This comment is insightful!
The areas where strong evidence is common are largely those areas we don’t intuitively think of as governed by probability theory and where classic logic performs well.
I’m pretty sure that statistics (as mathematics) all assume ‘logic’ (first-order logic at least), so I think this is also technically correct!
Gathering enough evidence sometimes allows reasoning to be performed using propositional logic with acceptable results.
Yes! Being able to use logic can be a fantastic super-power (when it works). Sometimes the universe really is like a Sudoku puzzle!
Being able to use both probabilities and logical statements, and appropriately, is a significant part of what I think David Chapman is gesturing at with what he calls ‘meta-rationality’. And beyond both of those formal rational systems, there’s an entire Platonic universe of alternative ontologies that can also be useful in some contexts (and for some purposes).
What kinds of advice or ideas do you think would be helpful that’s specific to mathematicians? Any (hypothetical) examples? Are there things that are currently ‘painful’ or that you expect to be, that you don’t think your (hypothetical) workflow/productivity system addresses?
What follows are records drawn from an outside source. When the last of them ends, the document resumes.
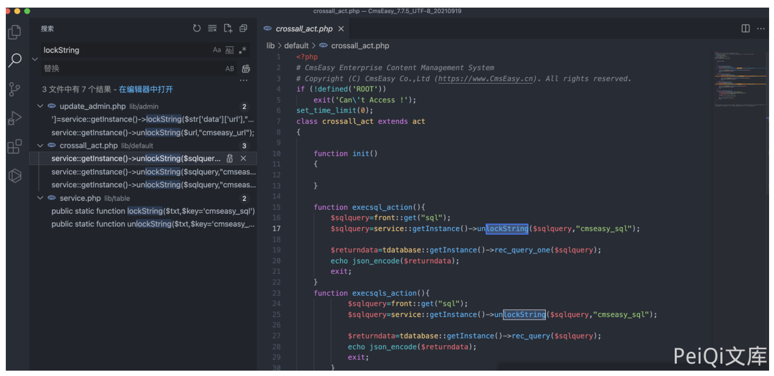Collapse all search results icon
The image size is (774, 376).
coord(243,28)
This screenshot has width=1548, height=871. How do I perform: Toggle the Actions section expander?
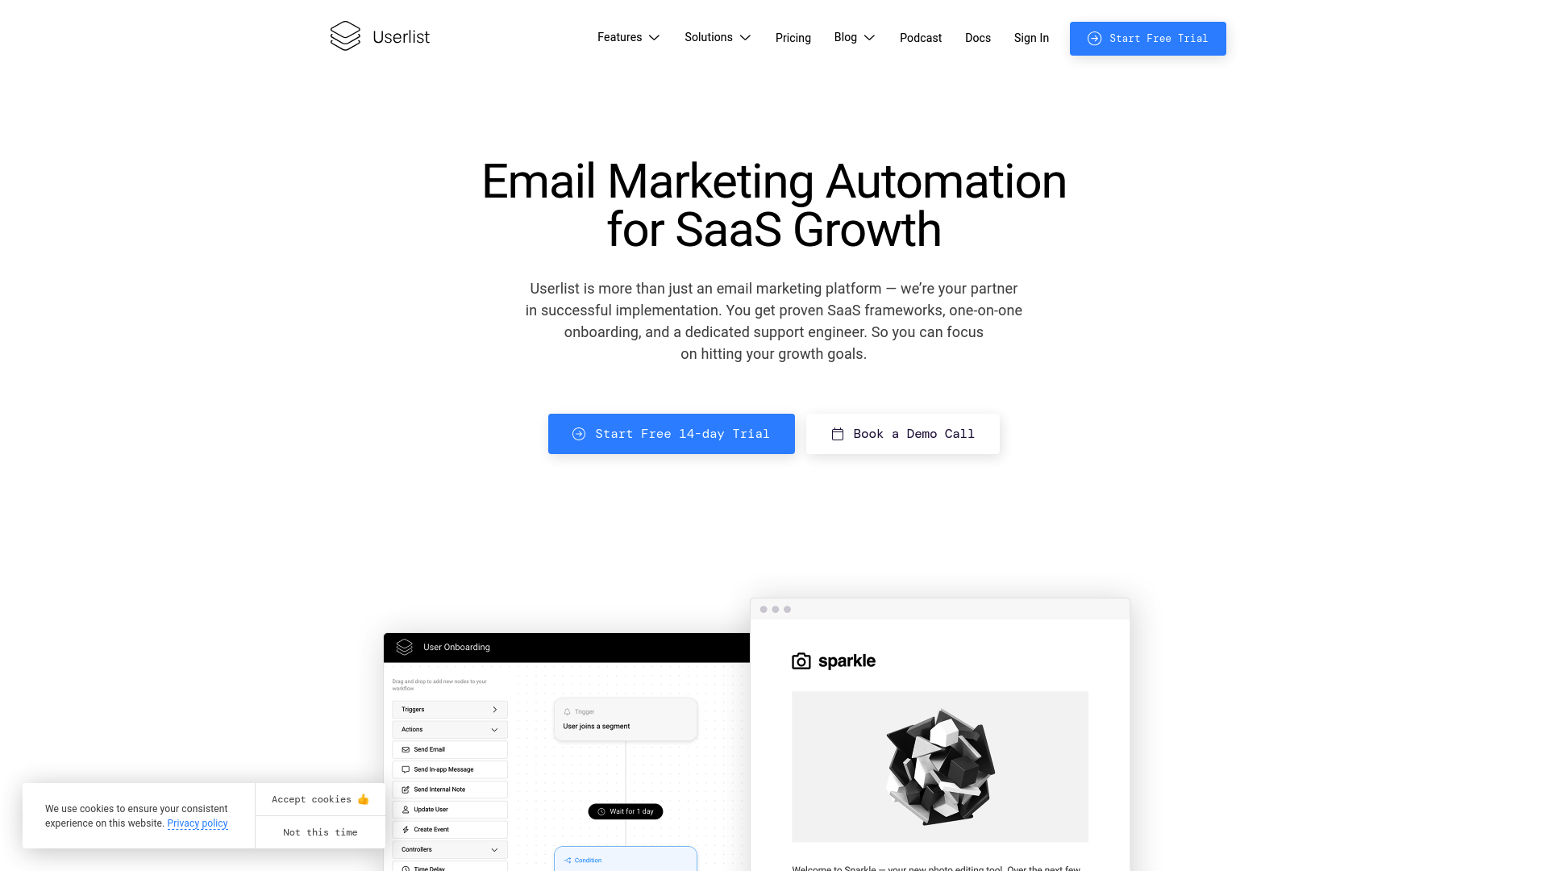tap(494, 730)
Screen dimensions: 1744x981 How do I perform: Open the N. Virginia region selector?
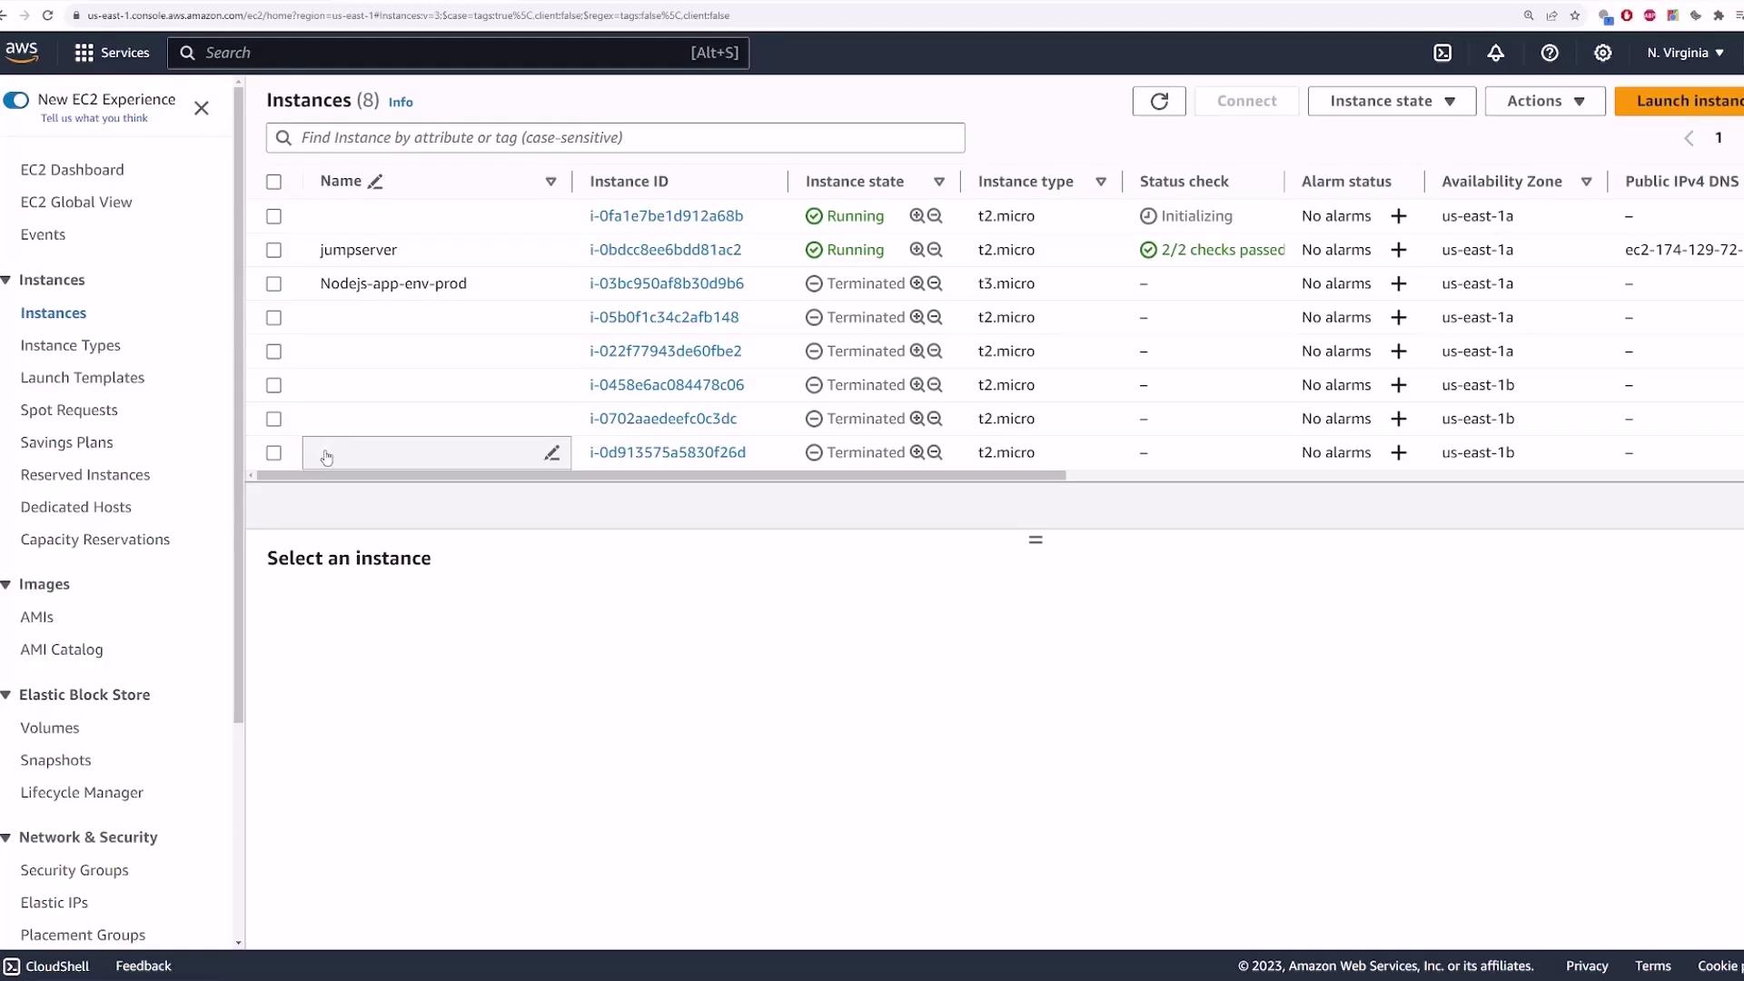click(1685, 53)
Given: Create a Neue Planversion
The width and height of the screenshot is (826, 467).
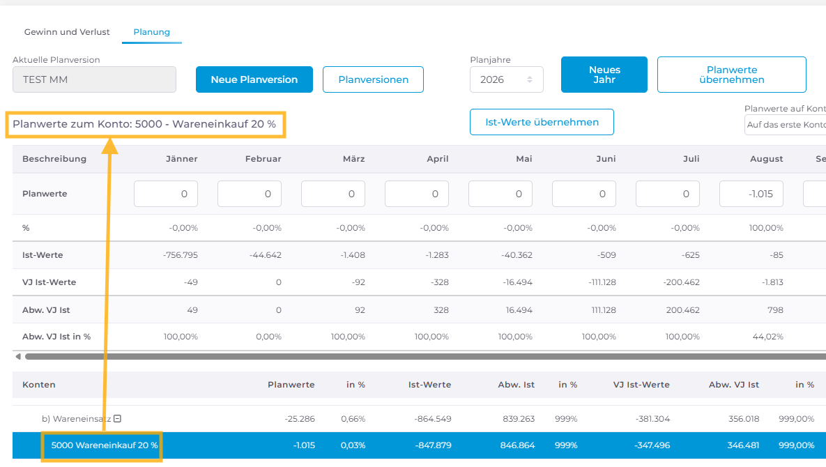Looking at the screenshot, I should [254, 79].
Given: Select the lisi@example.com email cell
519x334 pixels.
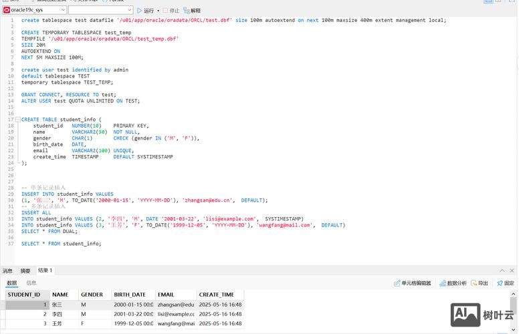Looking at the screenshot, I should (x=175, y=314).
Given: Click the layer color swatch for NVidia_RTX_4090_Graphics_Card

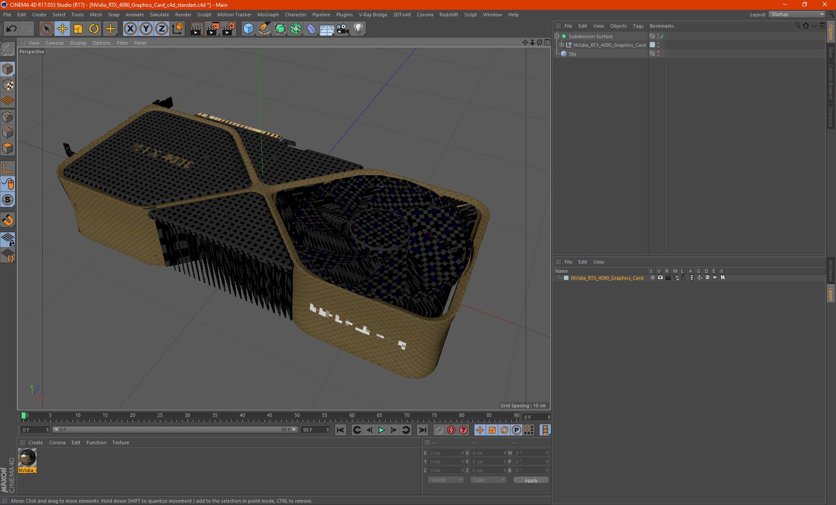Looking at the screenshot, I should pos(566,278).
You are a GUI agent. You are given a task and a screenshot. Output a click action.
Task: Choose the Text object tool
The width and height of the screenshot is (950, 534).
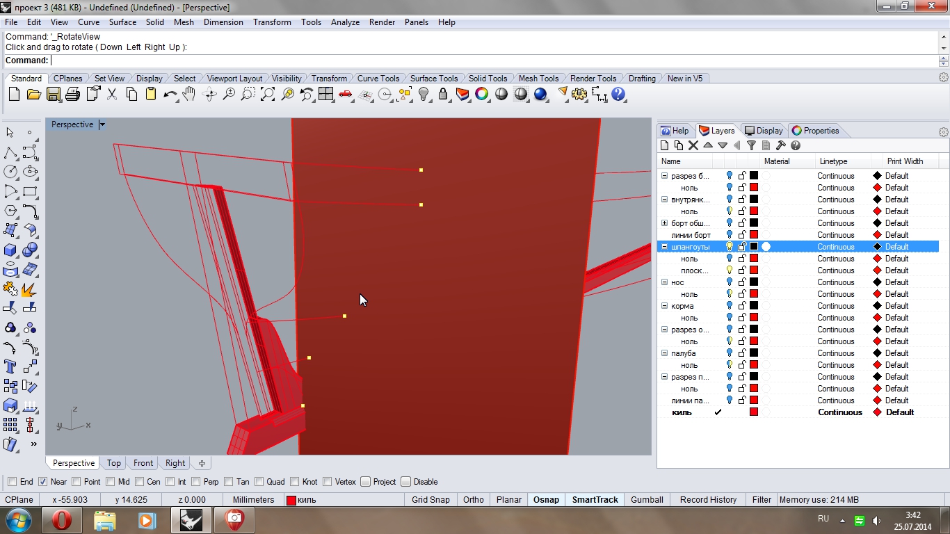10,366
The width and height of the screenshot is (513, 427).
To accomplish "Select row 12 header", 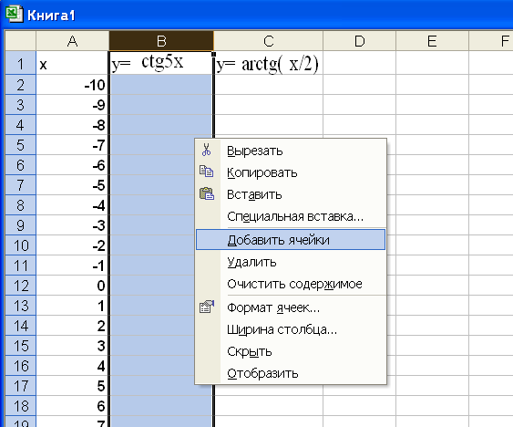I will point(21,286).
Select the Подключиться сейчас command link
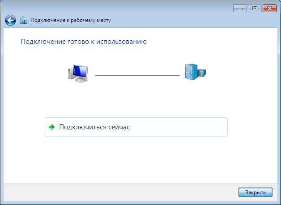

Possibly helpful: I use GitLab for all of my projects; not just software. I find GitLab issues work very well for all but the biggest/longest projects (and even then it’s easy enough to split up a project into ‘sub-projects’ with separate GitLab issues). One reason I like GitLab is that it has a very nice Markdown dialect and it includes pretty good (for me) ‘math’ support. (My favorite part of it’s Markdown is todo lists, i.e. checklists. I find that very useful for, first, outlining what I want to do, and then, later, recording that I’ve done all of those things.)